If you're working on a machine without jq or Python (or just want visual output), you can upload your .json, .txt, or .log files to an online formatter. The JSON Formatter supports file upload — drag your file in and instantly see its structure in a tree view, making it easy to find and extract the fields you need.

Real Workflow: From Raw Logs to Actionable Data

Here's a complete workflow I used to triage a production incident:

# Step 1: Extract all ERROR lines from multi-format log
grep '^{' app.log > json_only.json

# Step 2: Filter for auth-related errors
cat json_only.json | jq 'select(.service == "auth")' > auth_errors.json

# Step 3: Extract key fields
cat auth_errors.json | jq '{time: .timestamp, user: .userId, ip: .metadata.ip}' > summary.json

# Step 4: Count attempts per IP
cat auth_errors.json | jq -r '.metadata.ip' | sort | uniq -c | sort -rn

# Step 5: Save as CSV report
cat auth_errors.json | jq -r '[.timestamp, .userId, .metadata.ip] | @csv' > report.csv

Total time: about 2 minutes.
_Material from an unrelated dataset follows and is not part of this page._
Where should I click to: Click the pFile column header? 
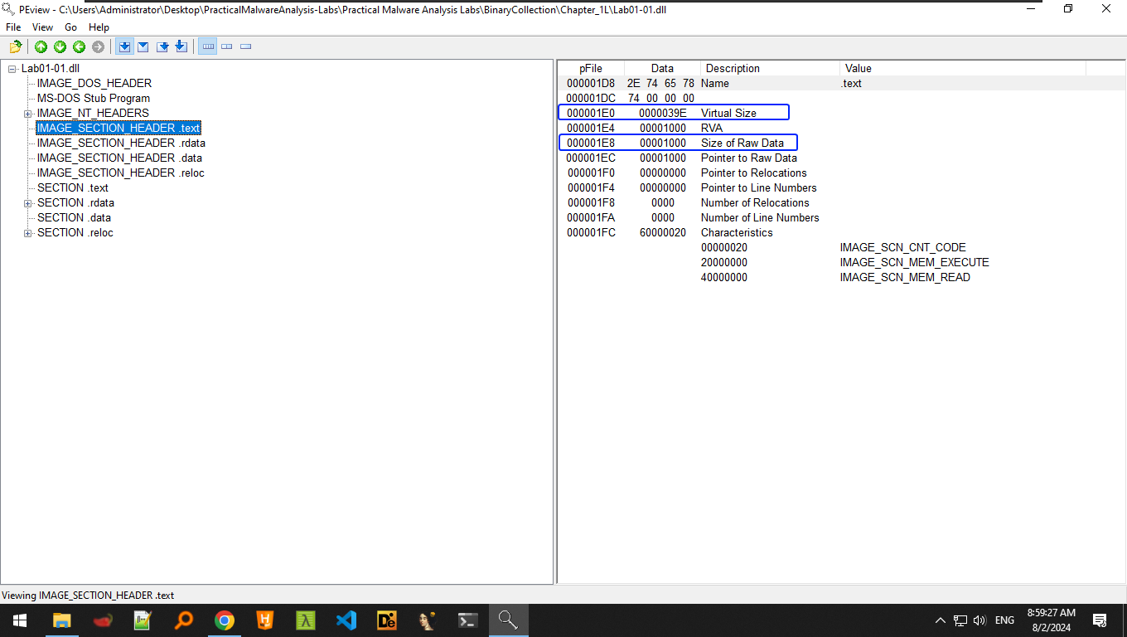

Time to manually parse 200MB of logs: hours.

Common Pitfalls When Extracting JSON Data

1. Newline-delimited JSON vs JSON array

Some files have one JSON object per line (NDJSON), others have a single JSON array [{...}, {...}]. jq handles both differently:

# NDJSON (one JSON per line)
cat ndjson.log | jq '.name'

# JSON array
cat array.json | jq '.[].name'

2. Escaped JSON inside JSON

Sometimes log entries have a string field that contains escaped JSON:

{"event": "order_created", "payload": "{\"orderId\":\"ord_123\",\"total\":49.99}"}

Extract the nested JSON:

cat logs.json | jq '.payload | fromjson | .orderId'

3. Very large files (100MB+)

Don't try to read the whole file into memory. Use streaming:

# jq streaming mode
cat hugefile.json | jq -n --stream 'fromstream(1|truncate_stream(inputs))'

# Or split and process in chunks
split -l 10000 hugefile.json chunk_
for f in chunk_*; do cat $f | jq '...' > "processed_$f"; done

FAQ

Q: What's the fastest way to extract one field from a huge JSON file?

A: Use jq '.[].fieldName' with streaming mode (--stream). For really huge files, use grep to pre-filter lines before piping to jq.

Q: Can I extract data from .log files that aren't pure JSON?

A: Yes. Pre-filter with grep '^{' to extract only JSON lines, then process with jq or the JSON Formatter.

Q: How do I convert JSON to Excel format?

A: Convert JSON to CSV first, then import into Excel. jq's @csv format handles this cleanly.

Q: What if my JSON has nested objects I want to flatten?

A: jq can flatten with [.. | objects | to_entries[]] | from_entries, or use a dedicated flattening library if you're in Python.

Q: Is there a way to preview a JSON file before extracting data?

A: Yes. Use head -n 5 file.json | jq '.' to see the first few records, or upload the file to the JSON Formatter for a visual tree view.

Q: How do I handle duplicate keys in JSON?

A: JSON technically doesn't allow duplicate keys at the same level, but some parsers accept them, keeping the last value. Deduplicate by converting to an array of unique keys.

Q: Can I extract data from compressed (.gz) JSON files without decompressing?

A: Yes — use zcat file.json.gz | jq '...' to pipe directly from compressed format.

Q: What's the best way to extract a subset of JSON for testing?

A: Use jq '.[:100]' to take the first 100 records, or filter by a condition to get a representative sample.


Next time you're staring at a massive JSON log file wondering how to pull out the data you need, try the piped jq workflow above. Or if you prefer a visual approach, drag your file into the JSON Formatter and use the tree view to explore before you extract.